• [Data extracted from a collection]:
.....

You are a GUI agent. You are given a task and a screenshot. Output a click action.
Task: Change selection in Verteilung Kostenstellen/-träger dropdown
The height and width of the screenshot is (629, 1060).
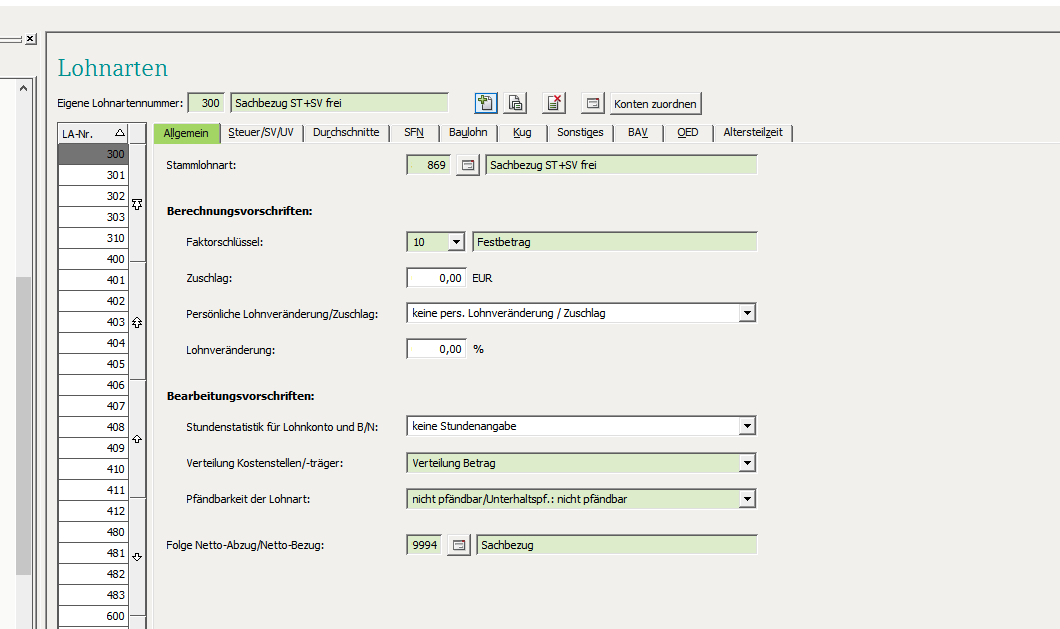[747, 462]
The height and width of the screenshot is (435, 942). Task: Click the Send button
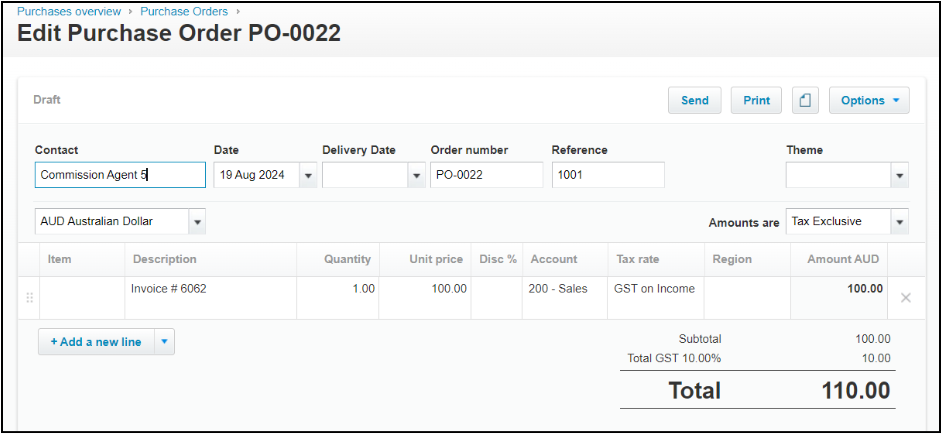(x=694, y=100)
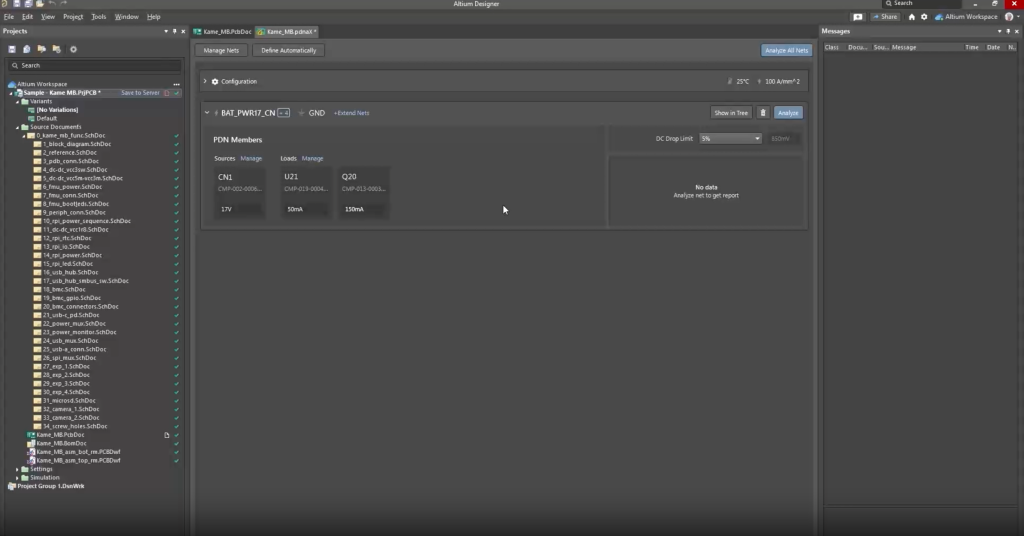Click the Extend Nets link

pos(351,113)
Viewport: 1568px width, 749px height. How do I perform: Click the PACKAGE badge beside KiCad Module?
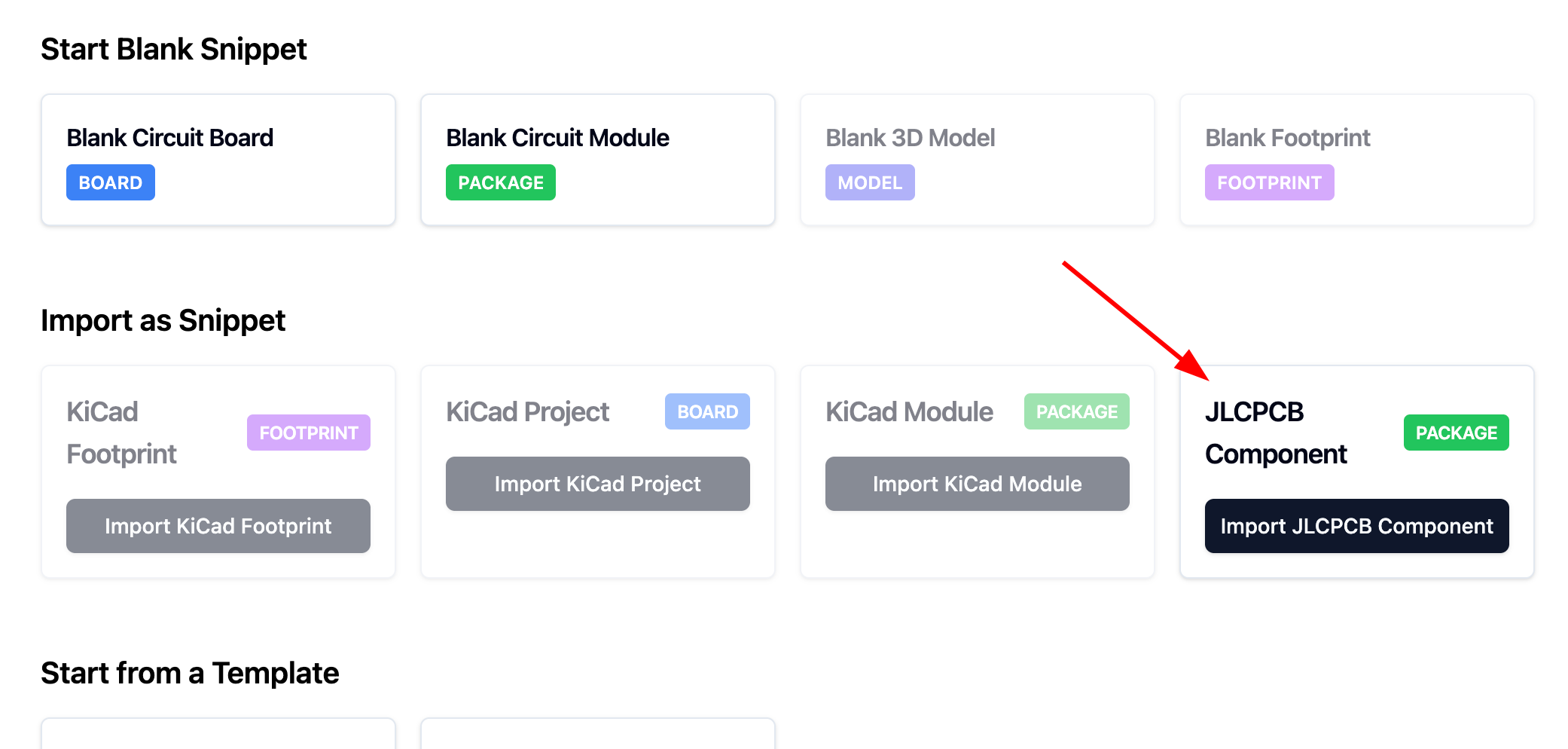tap(1076, 412)
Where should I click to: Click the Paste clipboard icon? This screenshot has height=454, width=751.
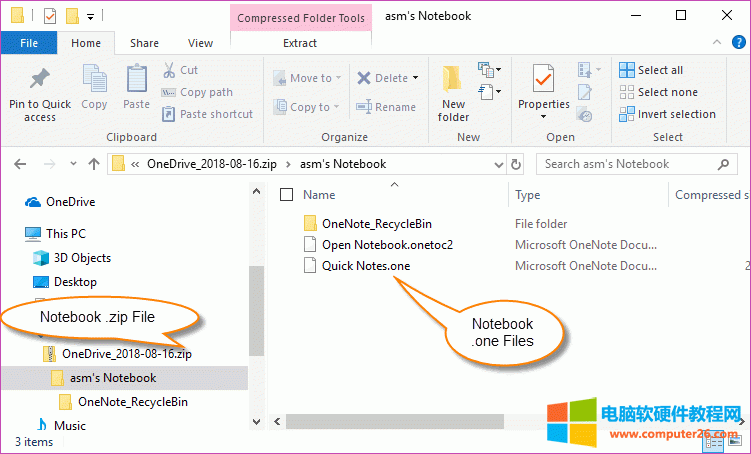[137, 80]
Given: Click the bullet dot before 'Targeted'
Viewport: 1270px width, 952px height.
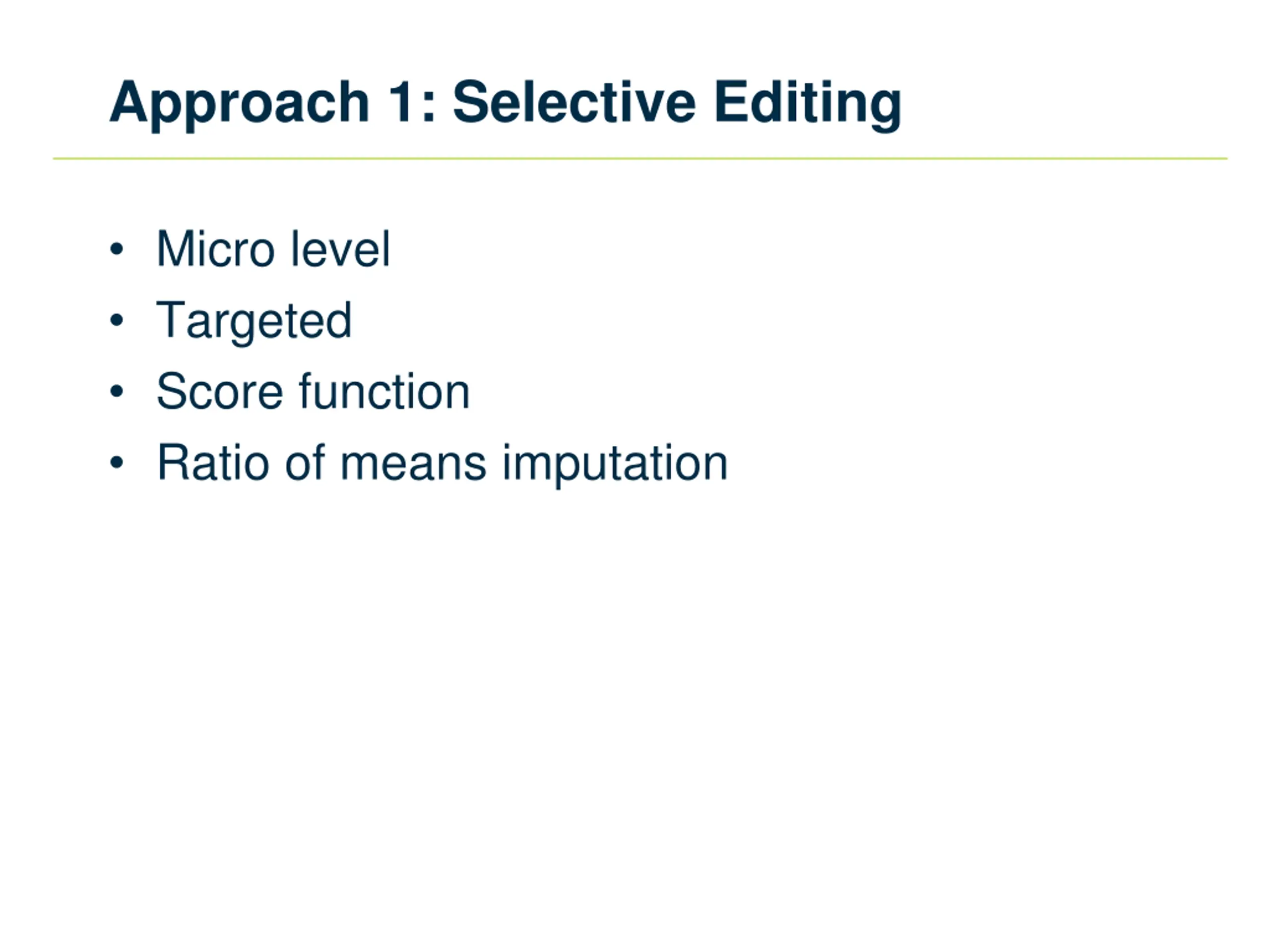Looking at the screenshot, I should (x=117, y=321).
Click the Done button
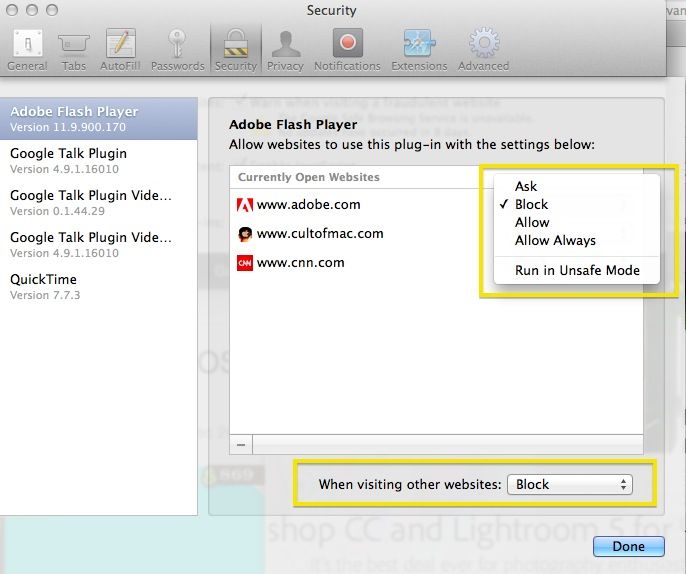The width and height of the screenshot is (686, 574). point(628,546)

.....

Retype only the lines above from the one with "Task: Change selection" through the last, both ends included, keeping every picture out of the copy.

• [Written response]:
Task: Change selection in Verteilung Kostenstellen/-träger dropdown
The height and width of the screenshot is (629, 1060).
[747, 462]
The height and width of the screenshot is (435, 942). Task: Click the Send button
(x=694, y=100)
Click the Extend Nets link

pos(351,113)
Viewport: 1568px width, 749px height. How do I perform: Click the PACKAGE badge beside KiCad Module?
tap(1076, 412)
Where should I click to: Click the Paste clipboard icon? This screenshot has height=454, width=751.
[137, 80]
Given: Click the bullet dot before 'Targeted'
Viewport: 1270px width, 952px height.
Looking at the screenshot, I should (x=117, y=321).
Click the Done button
The width and height of the screenshot is (686, 574). point(628,546)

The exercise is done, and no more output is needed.